Un expert anglais a ainsi commenté son impression d'une réunion avec les conseillers financiers du Premier Ministre Gordon Brown: "À court terme ils demandent une plus grande coordination globale dans les appuis aux pays victimes de la crise financière, mais ils refusent de reconnaître aucune responsabilité du secteur financier des États-Unis ou de la Grande-Bretagne dans la crise. Ils veulent relancer les négociations commerciales, mais ils sont contre tout mandat des Nations Unies. Ils Nous ont dit que le Premier Ministre a idées ambitieuses, pourtant ils n'ont présenté aucune et n'ont pas voulu discuter les nôtres. Ils ont dit que le Premier Ministre veut un changement durable et systémique, cependant, ils ont annoncé que les prochains sommets examineraient seulement des sujets de court terme. Très décevant ».

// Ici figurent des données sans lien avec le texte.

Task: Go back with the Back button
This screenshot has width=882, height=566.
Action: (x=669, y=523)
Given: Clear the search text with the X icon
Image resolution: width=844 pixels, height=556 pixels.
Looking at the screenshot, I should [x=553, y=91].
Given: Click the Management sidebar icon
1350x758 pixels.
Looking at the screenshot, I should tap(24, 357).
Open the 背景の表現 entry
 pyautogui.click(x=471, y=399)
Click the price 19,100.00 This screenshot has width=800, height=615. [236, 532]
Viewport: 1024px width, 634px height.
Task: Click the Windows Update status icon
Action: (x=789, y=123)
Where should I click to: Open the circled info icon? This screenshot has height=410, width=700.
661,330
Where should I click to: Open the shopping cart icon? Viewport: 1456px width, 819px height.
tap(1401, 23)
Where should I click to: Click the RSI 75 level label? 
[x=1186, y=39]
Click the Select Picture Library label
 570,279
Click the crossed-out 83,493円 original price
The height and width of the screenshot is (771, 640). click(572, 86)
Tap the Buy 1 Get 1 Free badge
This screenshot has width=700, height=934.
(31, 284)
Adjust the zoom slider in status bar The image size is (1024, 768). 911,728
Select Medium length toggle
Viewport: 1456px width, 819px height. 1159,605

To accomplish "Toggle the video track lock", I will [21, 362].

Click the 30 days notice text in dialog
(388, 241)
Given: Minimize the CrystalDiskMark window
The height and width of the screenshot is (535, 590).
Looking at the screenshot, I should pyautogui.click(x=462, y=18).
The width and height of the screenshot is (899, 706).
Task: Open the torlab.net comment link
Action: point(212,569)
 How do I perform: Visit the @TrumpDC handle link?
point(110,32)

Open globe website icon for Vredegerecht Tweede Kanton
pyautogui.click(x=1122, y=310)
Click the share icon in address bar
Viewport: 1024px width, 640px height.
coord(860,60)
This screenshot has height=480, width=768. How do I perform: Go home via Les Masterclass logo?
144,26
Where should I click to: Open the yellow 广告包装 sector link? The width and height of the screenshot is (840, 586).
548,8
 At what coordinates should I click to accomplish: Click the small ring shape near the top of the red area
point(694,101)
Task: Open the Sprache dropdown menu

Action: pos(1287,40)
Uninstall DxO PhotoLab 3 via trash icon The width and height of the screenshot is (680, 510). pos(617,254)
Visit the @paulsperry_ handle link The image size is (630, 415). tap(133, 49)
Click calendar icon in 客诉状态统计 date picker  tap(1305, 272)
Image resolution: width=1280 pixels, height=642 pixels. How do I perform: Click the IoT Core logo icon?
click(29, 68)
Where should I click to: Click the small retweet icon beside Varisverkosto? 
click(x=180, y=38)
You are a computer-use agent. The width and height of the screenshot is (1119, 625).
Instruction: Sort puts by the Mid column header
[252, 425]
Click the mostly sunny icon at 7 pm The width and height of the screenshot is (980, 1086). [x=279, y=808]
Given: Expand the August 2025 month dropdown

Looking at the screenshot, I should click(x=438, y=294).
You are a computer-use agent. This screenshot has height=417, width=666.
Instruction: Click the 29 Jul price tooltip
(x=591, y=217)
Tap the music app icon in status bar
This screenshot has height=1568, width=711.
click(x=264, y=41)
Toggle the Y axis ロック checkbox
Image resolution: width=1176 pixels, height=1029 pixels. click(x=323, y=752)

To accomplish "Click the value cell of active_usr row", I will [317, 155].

L'architecture financière internationale se ressemble trop á l'église du Golgotha. Le Saint-Sépulcre est gardé par six églises chrétiennes (catholiques romains, orthodoxes grecs, coptes, arméniens, syriens et éthiopiens); chacune desquelles a des lieux exclusifs, et ils gèrent ensemble les lieux communs. Cela n’est pas une tâche facile. Au XIXe siècle quelqu'un a mis un escalier de bois sur une corniche à l'entrée, et l’escalier continue à sa place parce qu'il n'existe pas un accord sur qui a l’autorité pour l’enlever. Pire encore, un lieu fréquemment saturé par des milliers de pèlerins ne dispose pas de sortie d'urgence parce qu'il n'existe pas de consensus sur l'endroit où elle sera mise, et encore, un plafond est sur le point de tomber mais les travaux pour l’éviter ne peuvent pas commencer á cause des désaccords entre coptes et éthiopiens.

Les représentants et représentantes qui se sont réunis à Washington feraient bien de réfléchir sur la situation précaire du Saint-Sépulcre, où il n'y a pas de sortie d'urgence et le plafond menace de tomber parce que les gardiens de chaque chapelle défendent des privilèges mesquins au lieu de s'occuper du bien commun.